CODE_n is a business started in 2011 by GFT Technologies AG under the direction of CEO Ulrich Dietz. The company runs an annual contest for startups with business models based on digital technologies for five days at the CeBIT exhibition. Additionally, they have workspaces and other events that are intended to help bring together startups and established businesses.

History 

CODE_n was officially founded by GFT Technologies AG and publicly announced on September 14, 2011 at a press conference in Berlin. In its first year, the program partners included Deutsche Messe AG, Ernst & Young, Fujitsu Technology Solutions, BITKOM, and the Center for Art and Media Karlsruhe (ZKM).

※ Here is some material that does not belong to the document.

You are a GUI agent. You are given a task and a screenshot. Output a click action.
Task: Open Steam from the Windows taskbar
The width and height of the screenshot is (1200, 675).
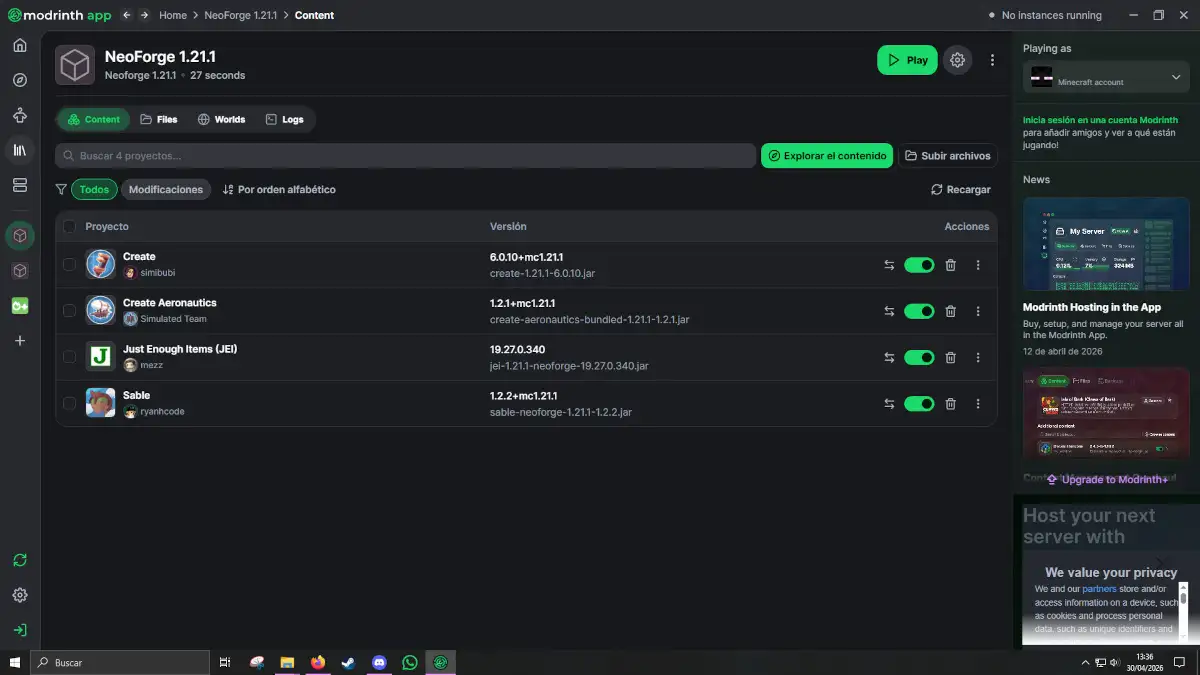(x=348, y=662)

2012: Shaping Mobile Life 

The motto for CODE_n in 2012 was "Shaping Mobile Life": part of a quest for young companies with business models that revolve around mobile technologies. Fifty finalists were selected from the 400 applicants from 42 countries. These finalists were invited to present their business models at CeBIT in the CODE_n trade show hall. Jürgen Mayer H. and Tobias Rehberger designed the exhibition space.

Intelligent Apps from Hamburg was selected as the winner of the CODE_n12 Award for their app called myTaxi: The jury panel included Ulrich Dietz (GFT Technologies AG*), Lars Hinrichs (HackFwd), Gabriele Fischer (brand eins), Carsten Knop (Frankfurter Allgemeine Zeitung), Paulus Neef (PQuadra), Joseph Reger (Fujitsu Technology Solutions), Jens-Uwe Sauer (Seedmatch), and Peter Weibel (ZKM).

2013: Smart Solutions for Global Challenges 

The second installment of the CODE_n innovation contest ran in 2013 under the slogan "Smart Solutions for Global Challenges". This time the contest was looking for digital business models that were geared to the transition to sustainable energy and its related challenges. The CODE_n13 Award was given in two categories: Emerging Company and Best Startup. The winners were Changers.com (Potsdam) and Greenclouds (the Netherlands).

Artist Vincent Tavenne took on the task of designing the 5,000 m2 exhibition hall at CeBIT. Attendees included Angela Merkel, Donald Tusk, Philipp Rösler and Peter Altmaier.

2014: Driving the Data Revolution 

In 2014, CODE_n focused on big data, with the slogan "Driving the Data Revolution". Again, 50 finalists were chosen, this year from among 450 applicants from 17 countries. The Code_n14 grand prize of €30,000 went to the UK-based startup Viewsy. The US-based company AutoGrid also won a special award.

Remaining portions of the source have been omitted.